Das, was vom jüdischen Friedhof in Neuruppin geblieben ist, findet sich in der nordwestlichen Ecke des Hauptfriedhofes. Man gelangt dorthin, indem man der Wittstocker Allee stadtauswärts bis zum zweiten Friedhofstor folgt. Im Friedhof hält man sich links, parallel zur Wittstocker Alee, an einer Kriegsgräberanlage und dem Wirtschaftshof vorbei, der Friedhof liegt im Winkel zwischen der nördlichen und der westlichen  Friedhofsmauer. Er ist mit einer Holzschranke eingefaßt, dazu teilweise mit dichtem Gebüsch.

Am Eingang erläutert eine Gedenktafel den Ort. Auf der rechten Seite steht ein Mauerfragment, vermutlich war gemäß der rituellen Gebote der ganze jüdische Friedhof mit einer derartigen Mauer vom christlichen Teil getrennt.
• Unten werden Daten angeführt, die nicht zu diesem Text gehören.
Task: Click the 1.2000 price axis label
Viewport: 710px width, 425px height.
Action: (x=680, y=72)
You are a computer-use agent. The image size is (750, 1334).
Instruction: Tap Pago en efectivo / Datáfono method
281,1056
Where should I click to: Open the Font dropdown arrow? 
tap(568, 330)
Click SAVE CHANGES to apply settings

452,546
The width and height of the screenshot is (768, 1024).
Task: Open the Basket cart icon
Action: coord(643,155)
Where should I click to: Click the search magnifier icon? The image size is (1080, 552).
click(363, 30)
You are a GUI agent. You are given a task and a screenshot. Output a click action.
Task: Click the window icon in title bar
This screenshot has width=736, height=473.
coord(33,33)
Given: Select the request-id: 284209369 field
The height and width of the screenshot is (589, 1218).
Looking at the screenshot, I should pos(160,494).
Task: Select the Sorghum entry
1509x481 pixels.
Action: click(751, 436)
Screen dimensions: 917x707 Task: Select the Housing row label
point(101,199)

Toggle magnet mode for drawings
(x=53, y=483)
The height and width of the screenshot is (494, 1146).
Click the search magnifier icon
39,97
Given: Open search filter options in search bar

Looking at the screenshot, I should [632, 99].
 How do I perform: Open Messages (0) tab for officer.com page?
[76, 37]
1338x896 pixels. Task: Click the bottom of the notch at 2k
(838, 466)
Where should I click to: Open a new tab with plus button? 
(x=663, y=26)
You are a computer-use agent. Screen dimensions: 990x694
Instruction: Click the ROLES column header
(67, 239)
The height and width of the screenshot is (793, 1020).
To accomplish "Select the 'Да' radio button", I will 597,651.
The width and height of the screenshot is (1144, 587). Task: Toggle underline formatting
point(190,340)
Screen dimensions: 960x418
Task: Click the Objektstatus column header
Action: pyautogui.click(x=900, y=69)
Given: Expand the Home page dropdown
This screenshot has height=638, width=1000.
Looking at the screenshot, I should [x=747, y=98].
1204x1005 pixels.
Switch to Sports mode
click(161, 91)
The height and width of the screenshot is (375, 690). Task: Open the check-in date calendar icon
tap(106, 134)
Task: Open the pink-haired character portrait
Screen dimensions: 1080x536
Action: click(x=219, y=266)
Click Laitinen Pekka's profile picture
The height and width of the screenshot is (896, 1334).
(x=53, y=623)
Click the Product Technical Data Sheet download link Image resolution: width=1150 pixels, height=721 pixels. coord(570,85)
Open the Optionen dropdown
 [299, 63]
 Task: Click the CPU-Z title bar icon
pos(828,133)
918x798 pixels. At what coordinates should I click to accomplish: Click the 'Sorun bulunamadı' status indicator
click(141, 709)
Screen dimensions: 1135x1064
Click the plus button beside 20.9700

Der Friedhof wurde nach 1933 geschändet und verwüstet, den Rest der Zerstörung erledigten aliierte Fliegerbomben. In Folge dessen ist das Gelände weitestgehend leer,  Mitte der 1980er Jahre wurden auf Initiative der evangelischen Gemeinde einige wenige Grabsteine des jüdischen Friedhofs im hinteren Bereich des Neuen Friedhofs wieder aufgerichtet, 10 Grabsteine in zwei Gruppe, die eine auf der rechten Seite, die andere dem Zugang gegenüber.